# Indoor LED step light



## BIGRED (Jan 22, 2007)

I need a indoor 120 volt LED step light for my house, any suggestions, nothing too obnoxious.


----------



## Shockdoc (Mar 4, 2010)

P & S makes something that fits on a gem box, I'll see if I can find it.


----------



## 3D Electric (Mar 24, 2013)

Leviton makes one that fits into a singlegang nail-on.

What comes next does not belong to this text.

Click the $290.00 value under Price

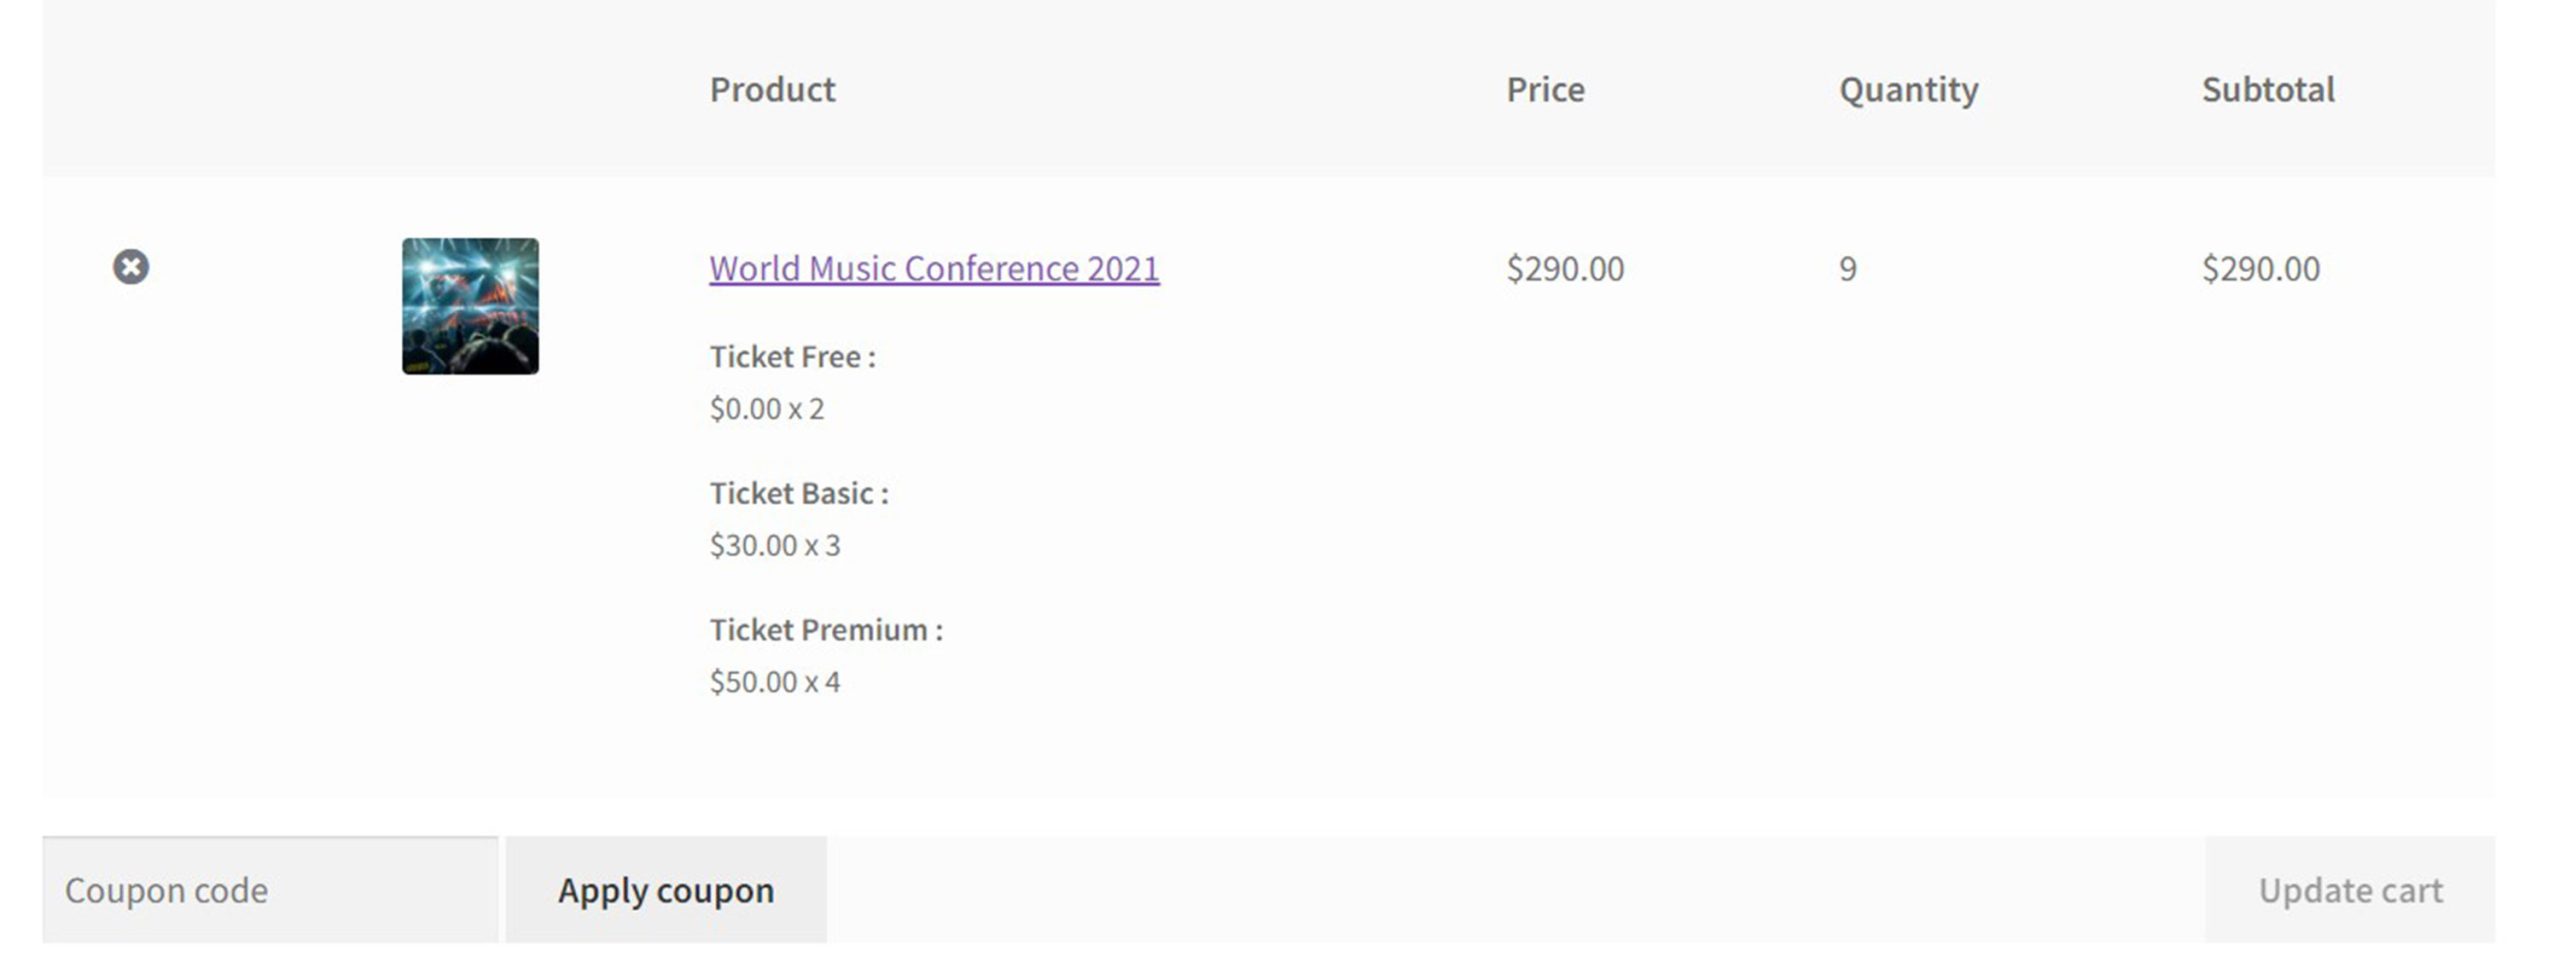pyautogui.click(x=1565, y=268)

Looks pretty nice and if I remember right they weren't that expensive.


----------



## BIGRED (Jan 22, 2007)

Shockdoc said:


> P & S makes something that fits on a gem box, I'll see if I can find it.


Thanks Shoc, I found them, I am so stupid I just installed the outlet/night light combo at my old house.


----------



## Shockdoc (Mar 4, 2010)

BIGRED said:


> Thanks Shoc, I found them, I am so stupid I just installed the outlet/night light combo at my old house.

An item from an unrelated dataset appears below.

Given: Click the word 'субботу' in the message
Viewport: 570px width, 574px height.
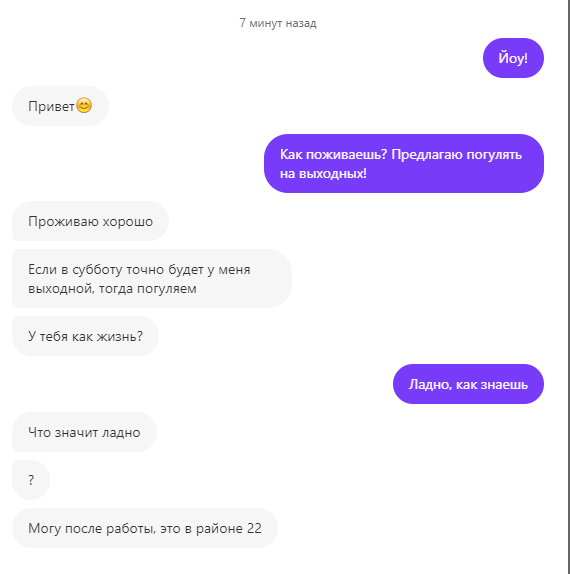Looking at the screenshot, I should [x=97, y=270].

Thanks for the idea Red, I will be installing a few myself on my staircase to prevent late night accidents.


----------



## drspec (Sep 29, 2012)

Lowes sells these in white or almond

http://www.lowes.com/pd_356895-334-...&currentURL=?Ntt=cooper+receptacle&facetInfo=

I believe Nicor, Royal Pacific and others make similar ones as well


----------



## BIGRED (Jan 22, 2007)

Roughed in for them the other day.


----------



## JoeKP (Nov 16, 2009)

BIGRED said:


> Roughed in for them the other day.


Looks good. How do you measure to make those lineup/match


----------



## BIGRED (Jan 22, 2007)

JoeKP said:


> Looks good. How do you measure to make those lineup/match


Measured and used a level, center of the tread and as as close to the horse as possible. I didn't want them too high.


----------



## HARRY304E (Sep 15, 2010)

JoeKP said:


> Looks good. How do you measure to make those lineup/match


Tape measure..:laughing:


----------



## JoeKP (Nov 16, 2009)

HARRY304E said:


> Tape measure..:laughing:<a href="http://www.youtube.com/watch?v=9caqSJ4sN8Y">YouTube Link</a>


Lol. I've never seen lights done on stairs or boxes on an incline. I like learning. Haha


----------



## HARRY304E (Sep 15, 2010)

JoeKP said:


> Lol. I've never seen lights done on stairs or boxes on an incline. I like learning. Haha


Just kidding buddy:laughing::thumbup:


----------



## JoeKP (Nov 16, 2009)

HARRY304E said:


> Just kidding buddy:laughing::thumbup:


I know.


----------



## BIGRED (Jan 22, 2007)

I didn't buy them blue boxes, someone gave them to me, I swear. :laughing:


----------



## JoeKP (Nov 16, 2009)

BIGRED said:


> I didn't buy them blue boxes, someone gave them to me, I swear. :laughing:


Don't worry. I use them anyway


----------



## BIGRED (Jan 22, 2007)

JoeKP said:


> Don't worry. I use them anyway


I actually use Allied, but ran out.


----------



## BIGRED (Jan 22, 2007)

Allied 4-gang


----------



## Vintage Sounds (Oct 23, 2009)

I've had the P&S single gang ones in my parents' house for 2 years now. I think they've declined in brightness significantly since then. Still enough to not stumble down the stairs at night but not what it was like when new. The photocell is a piece of garbage so the lights are on 24/7. You might have better luck with the Cooper ones, i used them in someone's house once and they were much better at sensing whether there was ambient light, but, maybe did not get as bright when lit. No info on lumen maintenance.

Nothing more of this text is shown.